- [Work request]: Reproduce word for word, from the entries below, the line with "This screenshot has width=1568, height=510.", the line with "Click the Format Paintbrush icon", and every line between them, and nothing more.

- [Data for this exercise]:
════════

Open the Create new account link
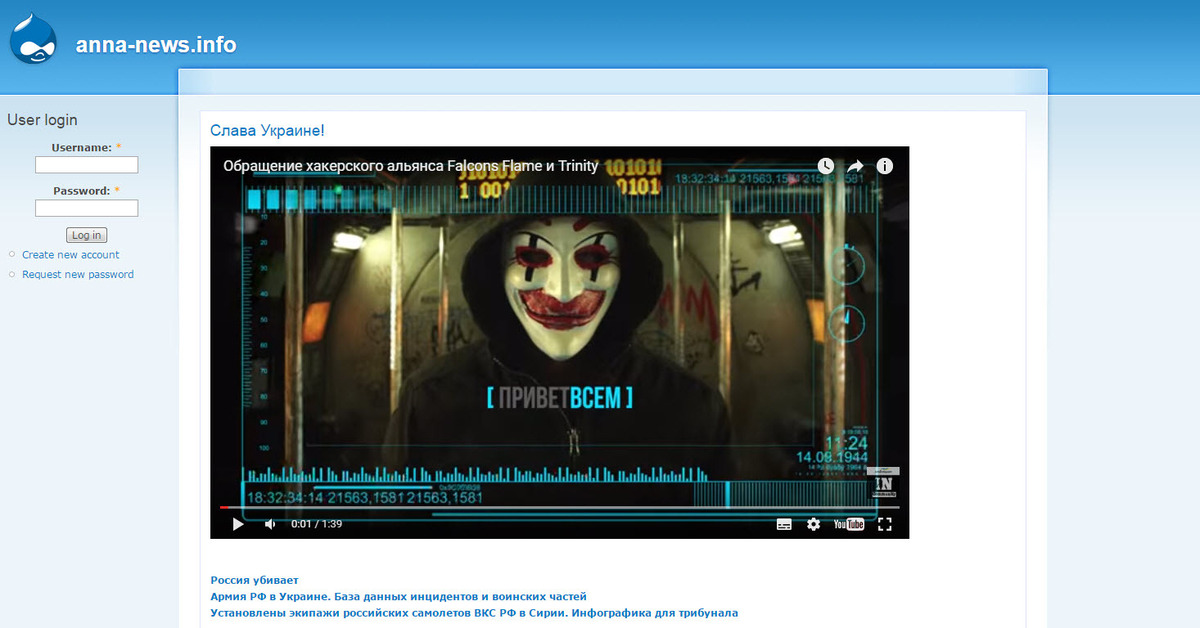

════════

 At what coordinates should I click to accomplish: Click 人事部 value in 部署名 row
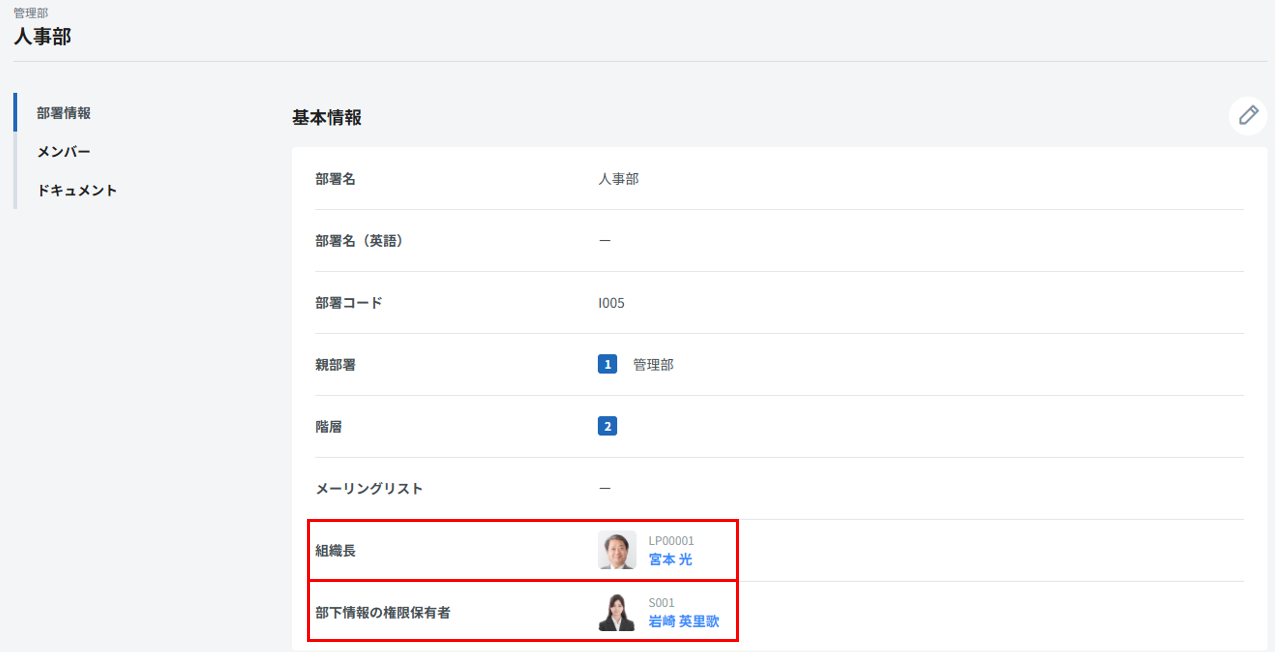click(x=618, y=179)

════════

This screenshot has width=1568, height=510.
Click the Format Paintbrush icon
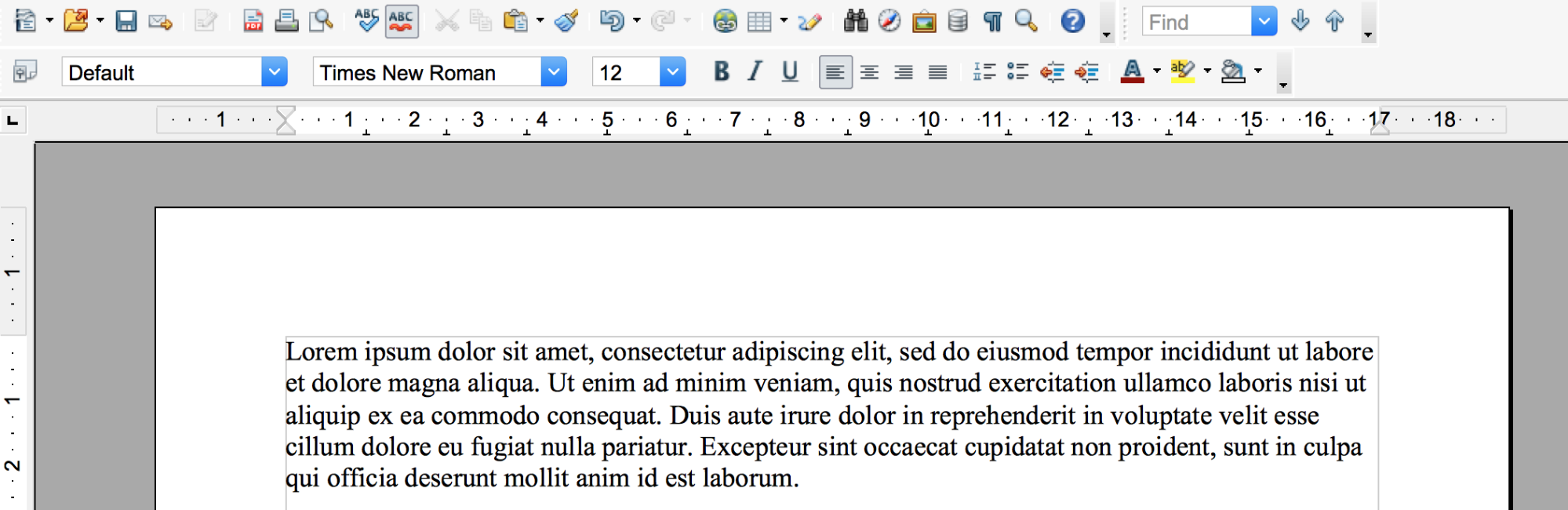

════════

- [Answer for the task]:
This screenshot has width=1568, height=510.
Click the Format Paintbrush icon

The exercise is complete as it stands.